As jarring as that intrusion sounds, the piece still somehow stays relatively melodic, as the nerve-rattling thrum is perversely soon joined by a looping acoustic guitar arpeggio.  The tension never lets up though, which is why You've Always Meant So Much to Me actually transcends the incredible promise of its opening.  From that point onward, it grows steadily more dense and complicated in two separate directions at once: the melodic bed is lushly augmented with viola, cello, and harmonium while the undercurrent of dread expands in both texture and heft to create a roiling, overwhelming juggernaut of equal parts beauty and nightmare.  Then it all erupts around the 22-minute mark and all of the very patient black metal guys finally get to unleash their howling catharsis.
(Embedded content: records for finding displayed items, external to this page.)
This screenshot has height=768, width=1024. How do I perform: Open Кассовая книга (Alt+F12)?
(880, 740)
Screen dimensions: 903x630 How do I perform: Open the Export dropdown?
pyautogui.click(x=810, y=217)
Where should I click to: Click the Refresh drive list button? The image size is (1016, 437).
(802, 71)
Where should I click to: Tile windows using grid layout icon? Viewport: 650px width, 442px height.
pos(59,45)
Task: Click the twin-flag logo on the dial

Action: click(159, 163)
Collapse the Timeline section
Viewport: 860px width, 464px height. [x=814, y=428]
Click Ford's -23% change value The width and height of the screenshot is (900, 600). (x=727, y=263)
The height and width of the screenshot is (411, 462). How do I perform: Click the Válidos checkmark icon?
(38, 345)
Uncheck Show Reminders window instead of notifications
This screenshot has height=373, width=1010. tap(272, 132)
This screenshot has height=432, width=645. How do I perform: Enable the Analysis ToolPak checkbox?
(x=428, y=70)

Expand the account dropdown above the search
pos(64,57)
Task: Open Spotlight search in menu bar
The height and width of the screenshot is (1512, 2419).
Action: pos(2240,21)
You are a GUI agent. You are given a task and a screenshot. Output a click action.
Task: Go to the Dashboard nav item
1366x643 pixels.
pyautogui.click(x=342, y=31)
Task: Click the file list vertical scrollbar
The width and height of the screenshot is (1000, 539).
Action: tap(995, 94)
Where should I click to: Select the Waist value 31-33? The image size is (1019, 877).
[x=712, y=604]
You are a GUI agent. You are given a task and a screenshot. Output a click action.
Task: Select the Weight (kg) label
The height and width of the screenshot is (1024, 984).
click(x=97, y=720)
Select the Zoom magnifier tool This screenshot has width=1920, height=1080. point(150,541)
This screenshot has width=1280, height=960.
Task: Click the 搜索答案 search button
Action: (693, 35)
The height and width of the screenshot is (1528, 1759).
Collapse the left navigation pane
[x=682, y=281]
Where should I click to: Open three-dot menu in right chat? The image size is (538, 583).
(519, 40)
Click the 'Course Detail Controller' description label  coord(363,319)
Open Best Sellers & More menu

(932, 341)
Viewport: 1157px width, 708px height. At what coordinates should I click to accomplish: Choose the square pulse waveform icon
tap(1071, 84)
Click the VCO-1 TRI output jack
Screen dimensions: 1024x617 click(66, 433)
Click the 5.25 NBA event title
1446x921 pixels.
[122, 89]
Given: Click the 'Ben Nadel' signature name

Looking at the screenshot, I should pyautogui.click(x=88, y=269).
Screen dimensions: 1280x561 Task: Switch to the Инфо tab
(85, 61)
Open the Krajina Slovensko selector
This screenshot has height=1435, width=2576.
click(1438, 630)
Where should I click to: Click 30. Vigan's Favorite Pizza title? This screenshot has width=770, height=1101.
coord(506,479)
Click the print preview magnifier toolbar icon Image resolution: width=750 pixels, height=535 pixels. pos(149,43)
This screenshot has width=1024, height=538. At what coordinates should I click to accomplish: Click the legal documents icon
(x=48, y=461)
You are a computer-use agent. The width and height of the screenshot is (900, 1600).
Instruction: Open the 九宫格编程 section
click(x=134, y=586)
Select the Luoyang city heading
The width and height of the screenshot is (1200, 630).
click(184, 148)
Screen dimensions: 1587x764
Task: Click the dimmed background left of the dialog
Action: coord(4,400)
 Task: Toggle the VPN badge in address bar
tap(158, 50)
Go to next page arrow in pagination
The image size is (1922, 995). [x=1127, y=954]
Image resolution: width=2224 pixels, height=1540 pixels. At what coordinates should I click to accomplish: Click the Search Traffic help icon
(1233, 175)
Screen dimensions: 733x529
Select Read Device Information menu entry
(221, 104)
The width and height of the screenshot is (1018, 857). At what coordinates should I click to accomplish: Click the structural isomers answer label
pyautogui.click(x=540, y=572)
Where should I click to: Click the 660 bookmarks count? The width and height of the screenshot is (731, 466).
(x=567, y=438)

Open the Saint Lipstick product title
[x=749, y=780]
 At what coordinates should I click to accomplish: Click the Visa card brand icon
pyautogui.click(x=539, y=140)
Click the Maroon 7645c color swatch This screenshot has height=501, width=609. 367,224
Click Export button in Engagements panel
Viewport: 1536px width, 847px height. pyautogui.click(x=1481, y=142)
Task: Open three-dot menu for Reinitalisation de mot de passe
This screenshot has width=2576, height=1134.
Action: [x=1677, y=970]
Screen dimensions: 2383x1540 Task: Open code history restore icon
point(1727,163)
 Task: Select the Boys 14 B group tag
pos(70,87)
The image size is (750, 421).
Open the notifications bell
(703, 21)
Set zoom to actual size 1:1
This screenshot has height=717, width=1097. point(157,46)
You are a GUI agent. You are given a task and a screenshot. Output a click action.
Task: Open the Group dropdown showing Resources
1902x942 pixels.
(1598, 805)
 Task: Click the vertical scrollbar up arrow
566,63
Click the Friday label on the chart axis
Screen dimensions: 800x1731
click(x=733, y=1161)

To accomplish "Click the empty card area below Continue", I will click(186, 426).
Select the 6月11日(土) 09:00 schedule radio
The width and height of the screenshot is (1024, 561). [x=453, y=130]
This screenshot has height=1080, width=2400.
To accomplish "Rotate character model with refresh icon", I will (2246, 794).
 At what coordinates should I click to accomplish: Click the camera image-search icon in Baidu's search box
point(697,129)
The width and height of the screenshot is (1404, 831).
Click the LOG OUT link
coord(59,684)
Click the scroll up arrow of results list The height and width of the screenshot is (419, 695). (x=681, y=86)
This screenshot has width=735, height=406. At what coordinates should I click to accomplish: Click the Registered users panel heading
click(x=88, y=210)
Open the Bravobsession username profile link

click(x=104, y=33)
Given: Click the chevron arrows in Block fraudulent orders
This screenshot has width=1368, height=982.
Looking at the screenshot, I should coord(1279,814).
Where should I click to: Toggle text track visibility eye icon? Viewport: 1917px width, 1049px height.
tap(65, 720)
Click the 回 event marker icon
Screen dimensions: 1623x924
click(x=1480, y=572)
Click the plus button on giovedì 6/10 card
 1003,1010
As explosive and well-earned as the crescendo is, it marks the point where the composition downgrades from "pure genius" to merely "great."  Admittedly, black metal is not my favorite thing, but my critique is somewhat objective in that the howling vocals and distorted power chord riffing are very contemporary and fix the piece at a very specific place in time.  That does not make it any less heavy though and the band deftly avoids all of the cartoonishness and excess that I normally associate with the genre.  Also, to Robinson's credit, I have absolutely no idea what else he could have done instead, as he maintained a smoldering intensity and tension for an improbably long time and a metal eruption is unquestionably a very effective way to release all that accumulated power.  Also, I like the idea of music this brutal and black-hearted being performed in museums (this piece was debuted at Chicago's Museum of Contemporary Art, for example).
After the fury subsides, the composition winds down with a melancholy denouement/fade-out centered around harp, viola, and harmonium with a bit of Tuvan throat singing tossed in for good measure.  It does not come close to recapturing the magic of the piece's first half, but it is still a very effective come-down.  Also, that magic was probably impossible to recapture anyway, as the first 20-minutes of You've Always Meant So Much To Me are basically as good as music can possibly get.  Which is even more remarkable when I remember that this album is actually just a soundtrack to accompany one of Robinson's films, making it just one facet of a multimedia work.  Also, I had never even heard of Robinson until this album came out.  That makes some sense, since he seems to have primary traveled in high art circles as a field recordist/installation artist, but I now have a gnawing sense that I have been missing out on something important.  In any case, I definitely need to track down that film now.  This guy is a monster.